[START Extracted information]

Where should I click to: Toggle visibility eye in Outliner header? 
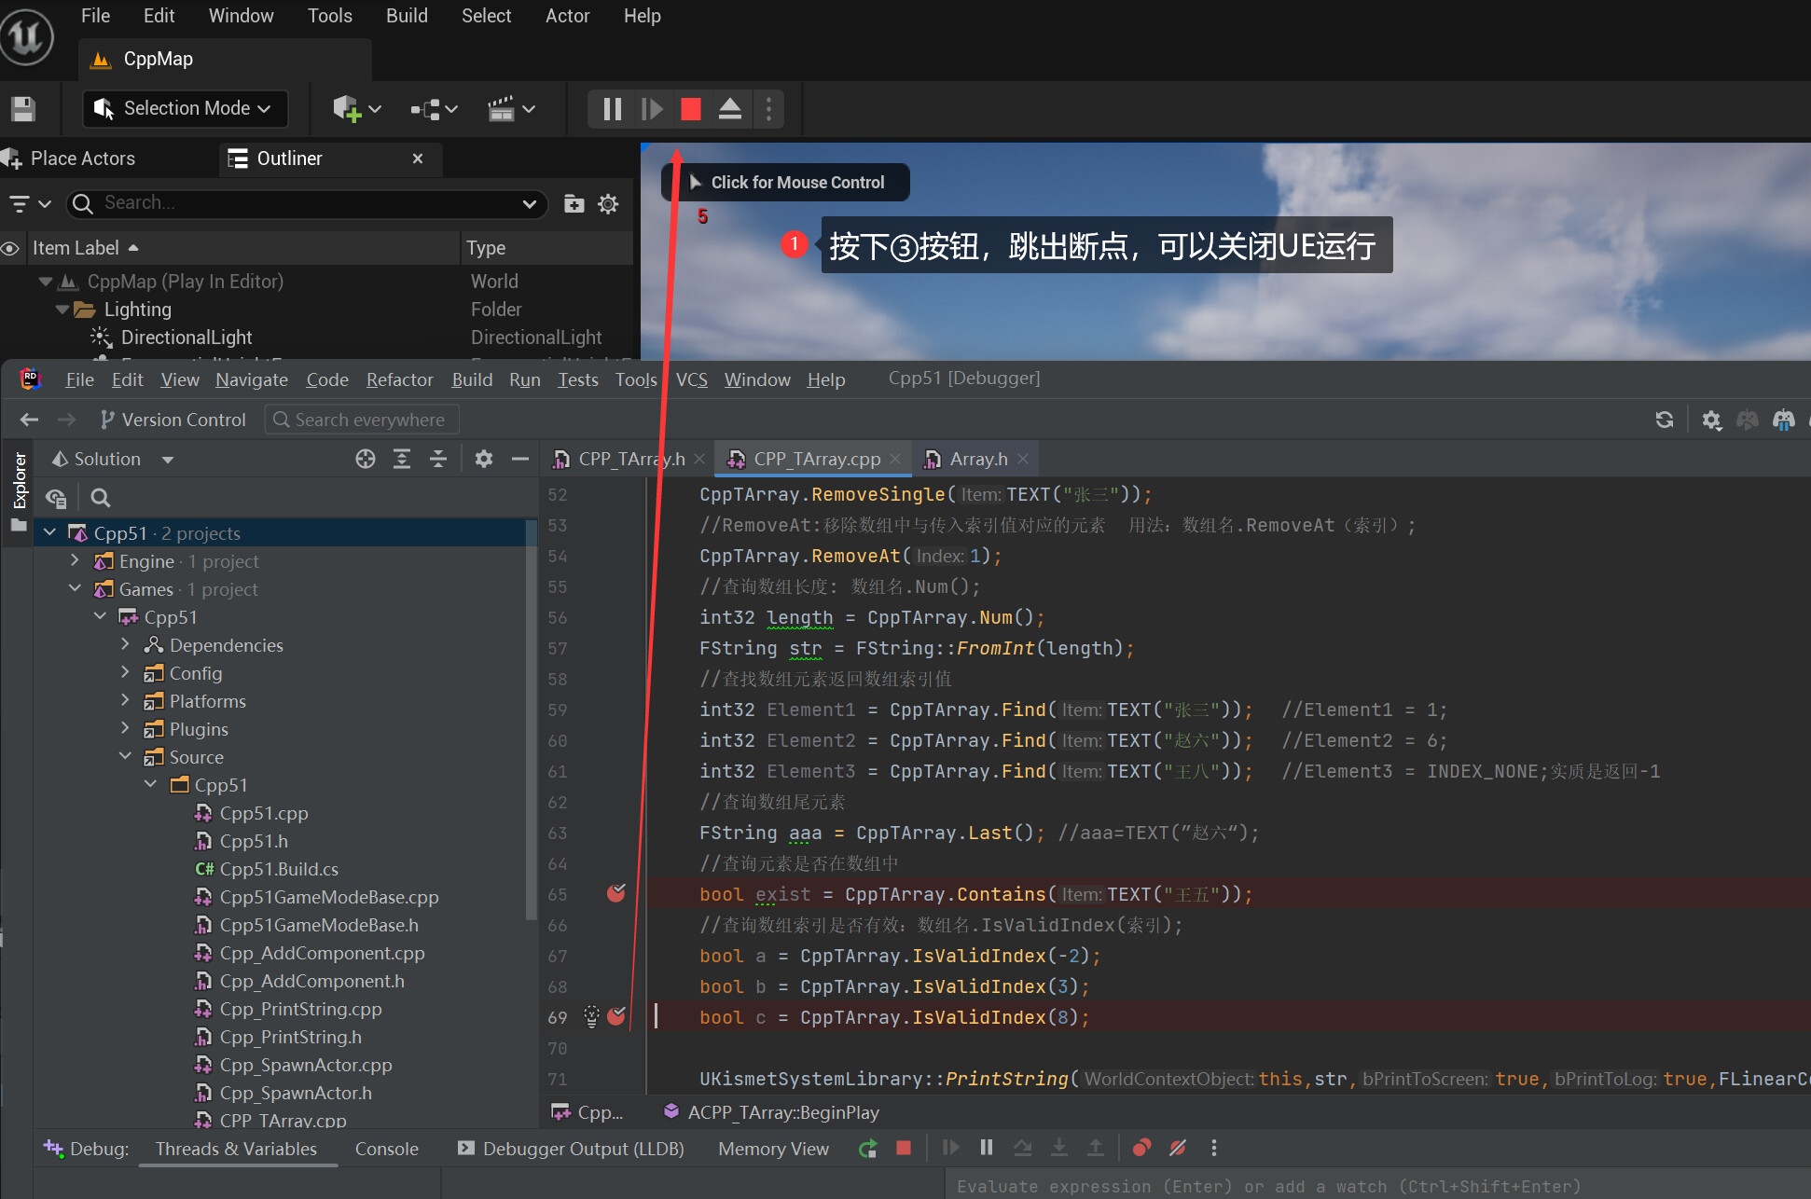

[END Extracted information]
[START Extracted information]

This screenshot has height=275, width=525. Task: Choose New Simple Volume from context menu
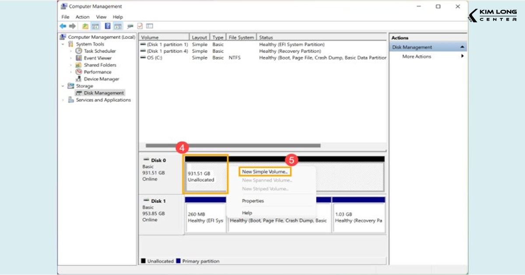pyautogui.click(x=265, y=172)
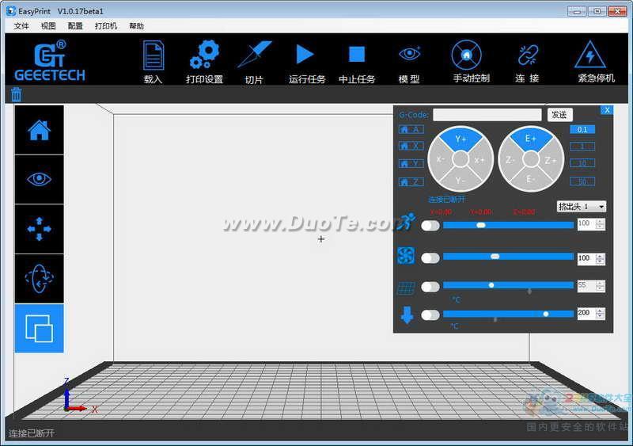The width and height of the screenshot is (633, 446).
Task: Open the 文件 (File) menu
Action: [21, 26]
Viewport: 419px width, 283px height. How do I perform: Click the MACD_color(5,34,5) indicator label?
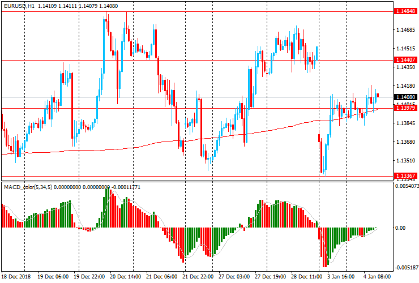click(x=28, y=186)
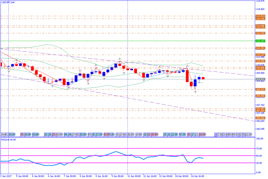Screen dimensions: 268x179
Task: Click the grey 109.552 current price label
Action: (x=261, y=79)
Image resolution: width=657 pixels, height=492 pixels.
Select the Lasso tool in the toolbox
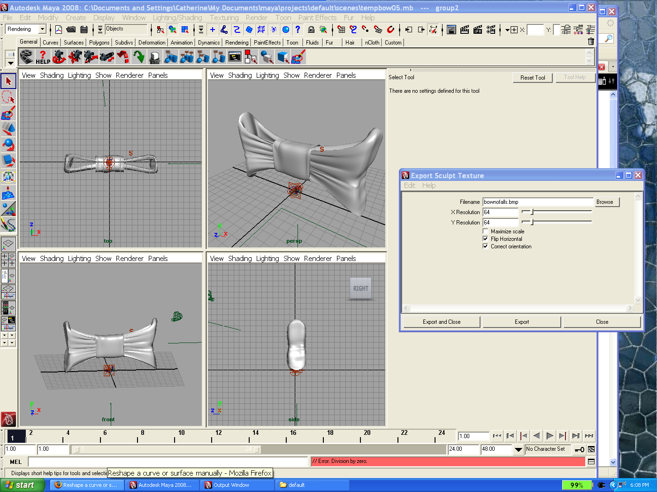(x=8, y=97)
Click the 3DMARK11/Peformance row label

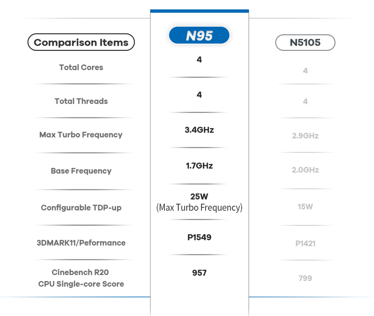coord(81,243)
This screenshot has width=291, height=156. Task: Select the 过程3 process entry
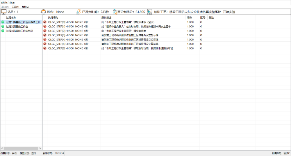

[END Extracted information]
[START Extracted information]

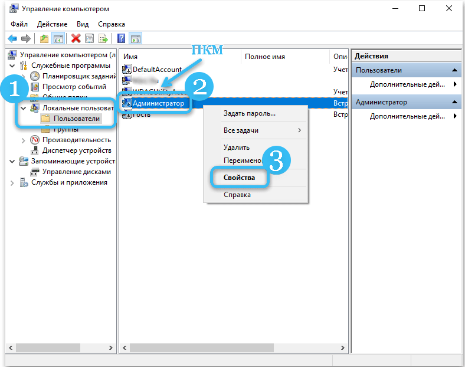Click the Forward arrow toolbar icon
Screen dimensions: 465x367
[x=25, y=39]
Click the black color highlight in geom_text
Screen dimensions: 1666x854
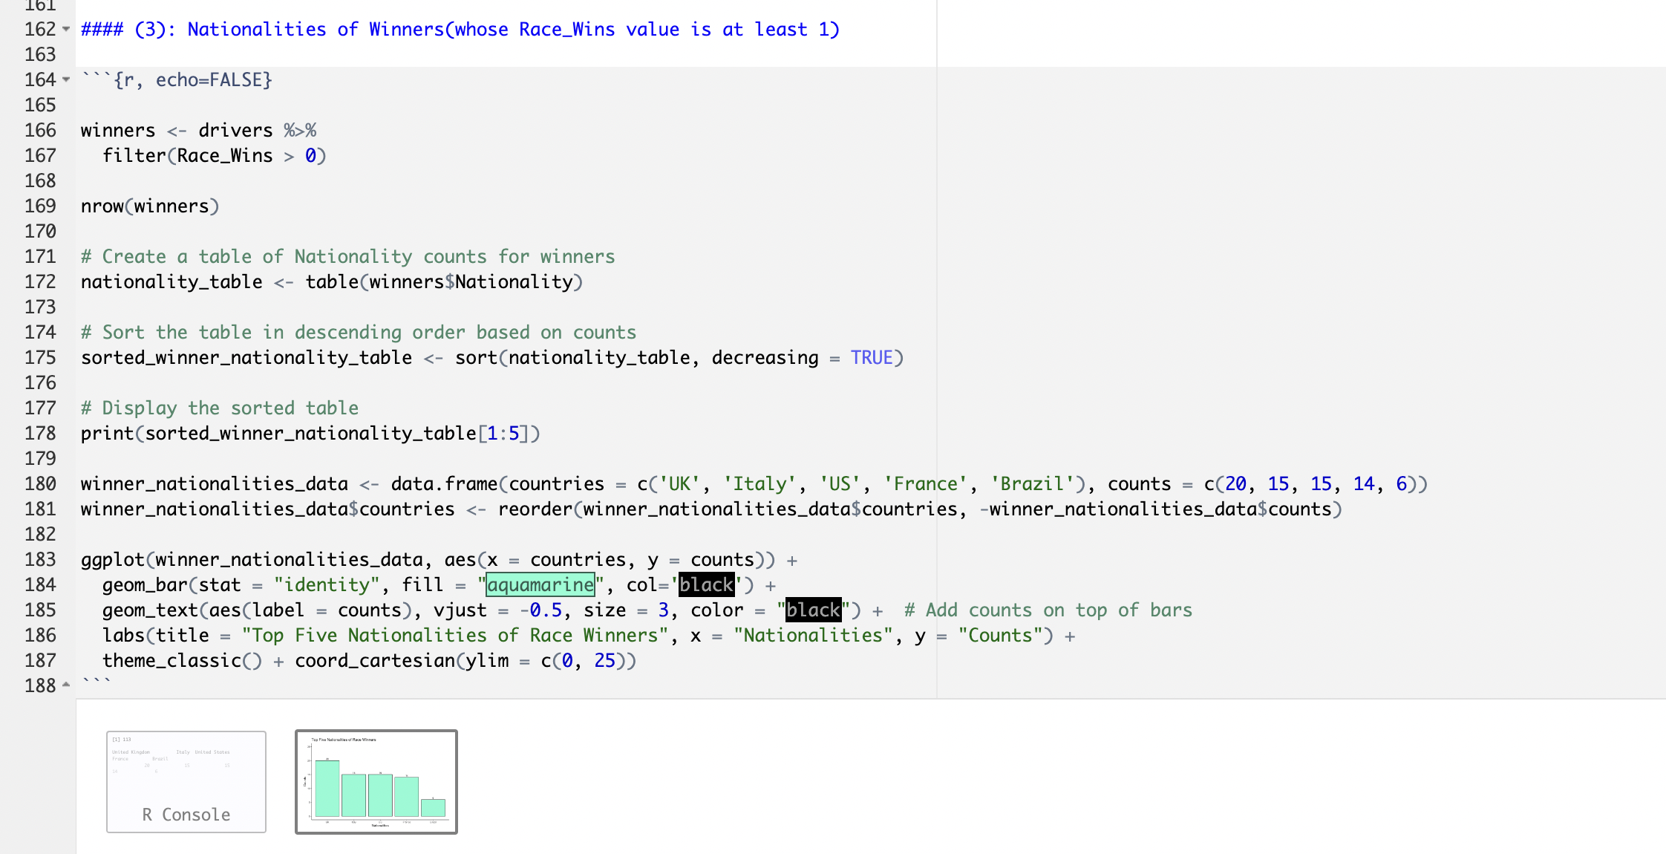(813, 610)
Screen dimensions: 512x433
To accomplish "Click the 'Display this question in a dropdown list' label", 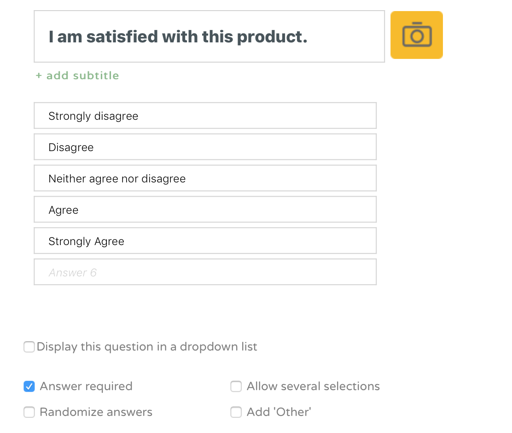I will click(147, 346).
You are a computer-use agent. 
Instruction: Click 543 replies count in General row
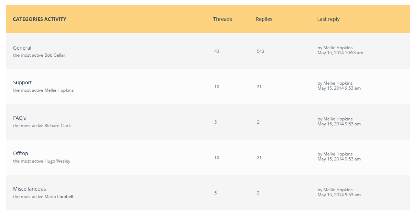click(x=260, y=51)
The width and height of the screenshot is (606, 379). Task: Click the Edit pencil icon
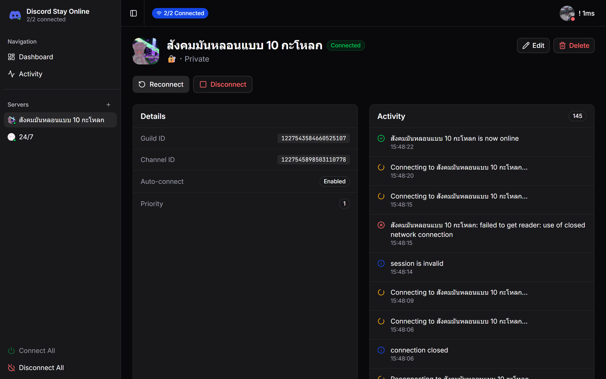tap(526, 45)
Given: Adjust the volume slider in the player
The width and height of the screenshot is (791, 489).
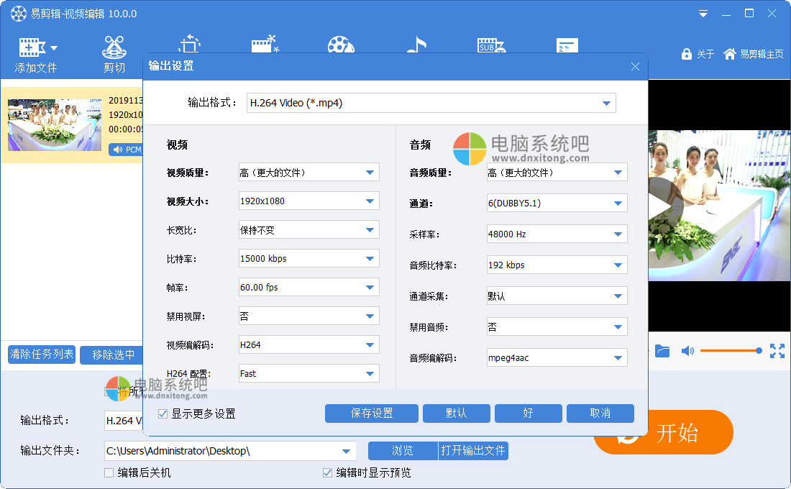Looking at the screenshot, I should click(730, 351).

[END Extracted information]

# Instruction:
Copy everything in the material above from the line containing "You are a computer-use agent." down to the line containing "Looking at the", both ends included, and omit the pictures.

# Complete answer:
You are a computer-use agent. 
Instruction: Click 543 replies count in General row
click(x=260, y=51)
The width and height of the screenshot is (606, 379). Task: Click the Edit pencil icon
tap(526, 45)
Given: Adjust the volume slider in the player
The width and height of the screenshot is (791, 489).
Looking at the screenshot, I should click(730, 351).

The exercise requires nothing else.